Severe central nervous system demyelination in Sanfilippo disease

Mahsa Taherzadeh; Erjun Zhang; Irene Londono; Benjamin De Leener; Sophie Wang; Jonathan D Cooper; Timothy E Kennedy; Carlos R Morales; Zesheng Chen; Gregory A Lodygensky; Alexey V Pshezhetsky

doi:10.3389/fnmol.2023.1323449

Severe central nervous system demyelination in Sanfilippo disease

Front Mol Neurosci. 2023 Dec 13:16:1323449. doi: 10.3389/fnmol.2023.1323449. eCollection 2023.

Authors

Mahsa Taherzadeh^{1

2}, Erjun Zhang¹, Irene Londono¹, Benjamin De Leener^{1

3}, Sophie Wang⁴, Jonathan D Cooper⁴, Timothy E Kennedy^{2

5}, Carlos R Morales², Zesheng Chen¹, Gregory A Lodygensky¹, Alexey V Pshezhetsky^{1

2}

Affiliations

¹ Department of Pediatrics, Centre Hospitalier Universitaire (CHU) Sainte-Justine Research Centre, University of Montreal, Montreal, QC, Canada.
² Department of Anatomy and Cell Biology, McGill University, Montreal, QC, Canada.
³ NeuroPoly Lab, Institute of Biomedical Engineering, Department of Computer Engineering and Software Engineering, École Polytechnique de Montréal, Montreal, QC, Canada.
⁴ Pediatric Storage Disorders Laboratory (PSDL), Departments of Pediatrics, Genetics and Neurology, Washington University School of Medicine, St. Louis, MO, United States.
⁵ Department of Neurology and Neurosurgery, Montreal Neurological Institute, McGill University, Montreal, QC, Canada.

Abstract

Introduction: Chronic progressive neuroinflammation is a hallmark of neurological lysosomal storage diseases, including mucopolysaccharidosis III (MPS III or Sanfilippo disease). Since neuroinflammation is linked to white matter tract pathology, we analyzed axonal myelination and white matter density in the mouse model of MPS IIIC Hgsnat^P304L and post-mortem brain samples of MPS III patients.

Methods: Brain and spinal cord tissues of human MPS III patients, 6-month-old Hgsnat^P304L mice and age- and sex-matching wild type mice were analyzed by immunofluorescence to assess levels of myelin-associated proteins, primary and secondary storage materials, and levels of microgliosis. Corpus callosum (CC) region was studied by transmission electron microscopy to analyze axon myelination and morphology of oligodendrocytes and microglia. Mouse brains were analyzed ex vivo by high-filed MRI using Diffusion Basis Spectrum Imaging in Python-Diffusion tensor imaging algorithms.
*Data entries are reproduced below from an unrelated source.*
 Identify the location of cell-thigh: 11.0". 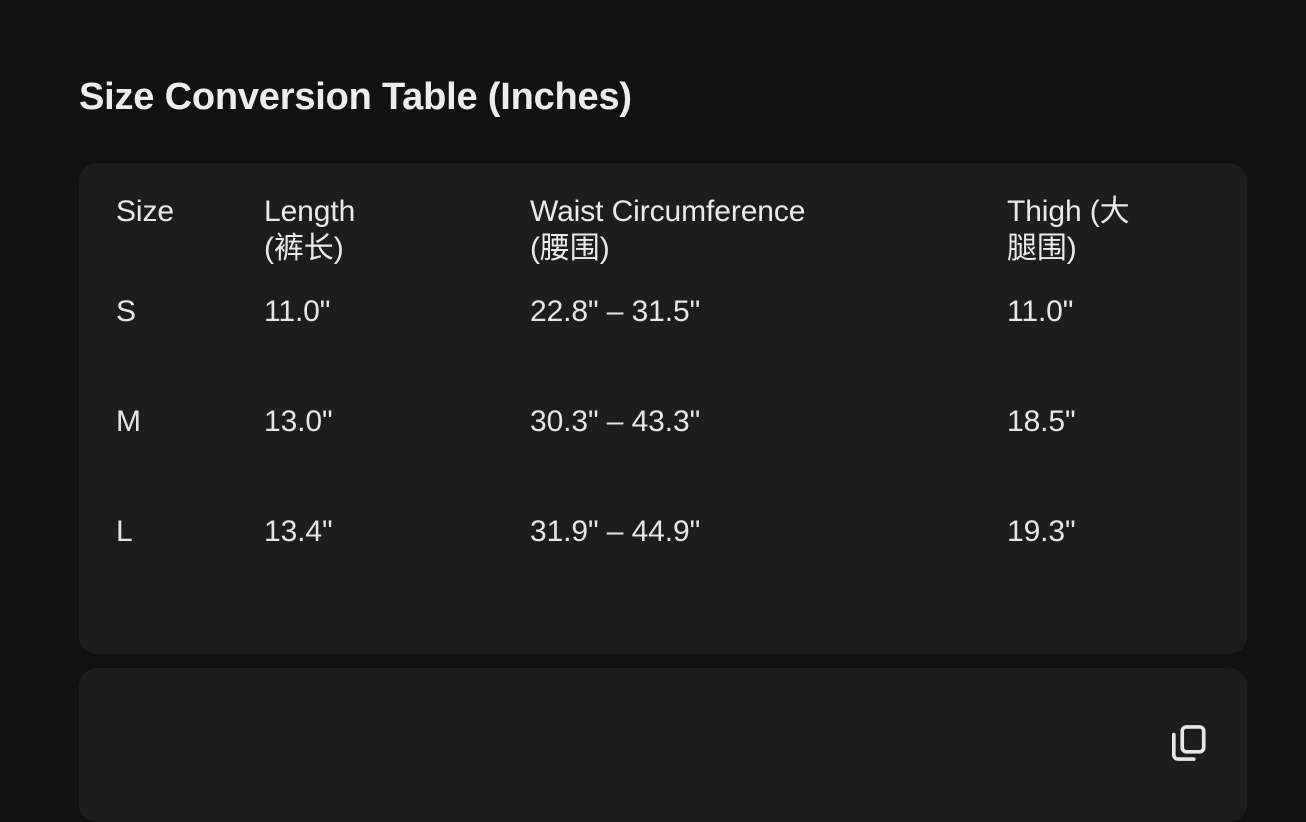
(1040, 311).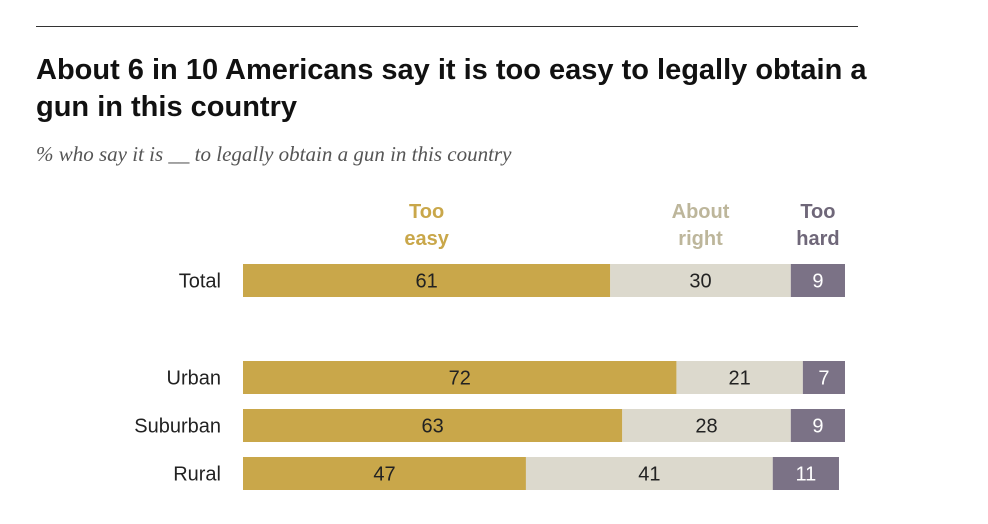 This screenshot has width=988, height=524. What do you see at coordinates (426, 212) in the screenshot?
I see `legend-too-easy-line-1: Too` at bounding box center [426, 212].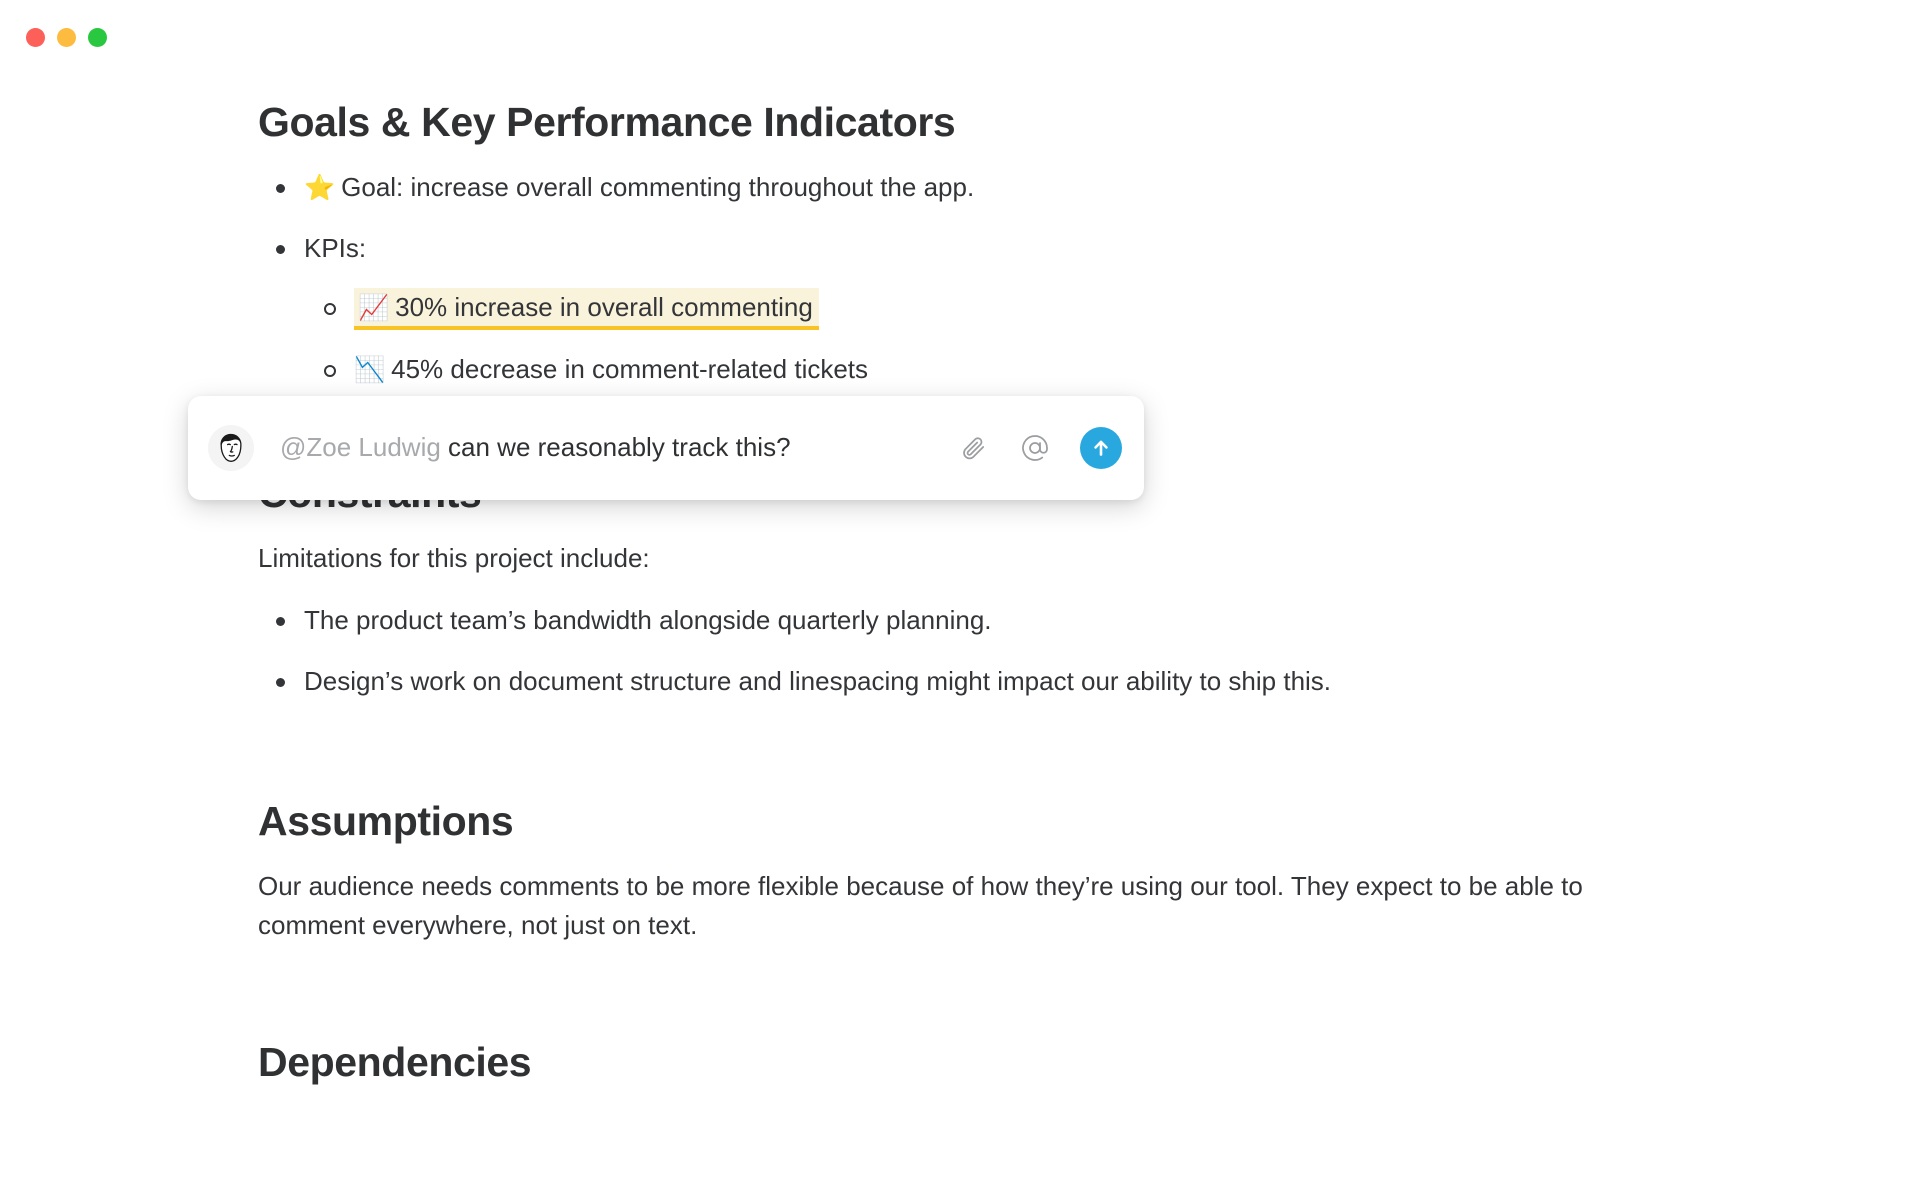  I want to click on constraints-intro: Limitations for this project include:, so click(454, 558).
Results: Analyses of CC and spinal cord tissues by immunohistochemistry revealed substantially reduced levels of myelin-associated proteins including Myelin Basic Protein, Myelin Associated Glycoprotein, and Myelin Oligodendrocyte Glycoprotein. Furthermore, ultrastructural analyses revealed disruption of myelin sheath organization and reduced myelin thickness in the brains of MPS IIIC mice and human MPS IIIC patients compared to healthy controls. Oligodendrocytes (OLs) in the CC of MPS IIIC mice were scarce, while examination of the remaining cells revealed numerous enlarged lysosomes containing heparan sulfate, GM3 ganglioside or "zebra bodies" consistent with accumulation of lipids and myelin fragments. In addition, OLs contained swollen mitochondria with largely dissolved cristae, resembling those previously identified in the dysfunctional neurons of MPS IIIC mice. Ex vivo Diffusion Basis Spectrum Imaging revealed compelling signs of demyelination (26% increase in radial diffusivity) and tissue loss (76% increase in hindered diffusivity) in CC of MPS IIIC mice.
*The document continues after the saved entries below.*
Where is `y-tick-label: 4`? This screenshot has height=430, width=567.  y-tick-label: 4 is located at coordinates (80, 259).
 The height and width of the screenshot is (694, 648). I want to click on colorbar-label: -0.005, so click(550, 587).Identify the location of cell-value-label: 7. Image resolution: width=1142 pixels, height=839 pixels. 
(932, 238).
Discussion: Our findings demonstrate an important role for white matter injury in the pathophysiology of MPS III. This study also defines specific parameters and brain regions for MRI analysis and suggests that it may become a crucial non-invasive method to evaluate disease progression and therapeutic response.

Keywords: GM3 ganglioside; diffusion basis spectrum imaging; lysosomal storage; mucopolysaccharidosis; myelination; oligodendrocyte.

Grants and funding

The author(s) declare financial support was received for the research, authorship, and/or publication of this article. This work has been partially supported by operating grants PJT-156345 and PJT-180546 from the Canadian Institutes of Health Research and a research grant ND-1 from the Canadian Glycomics Network to AVP and GL, Elisa Linton Research Chair in Lysosomal Diseases and gifts from Cure Sanfilippo Foundation and Sanfilippo Children’s Foundation (Australia) to AVP and GL was supported by a salary award from FRQ-S.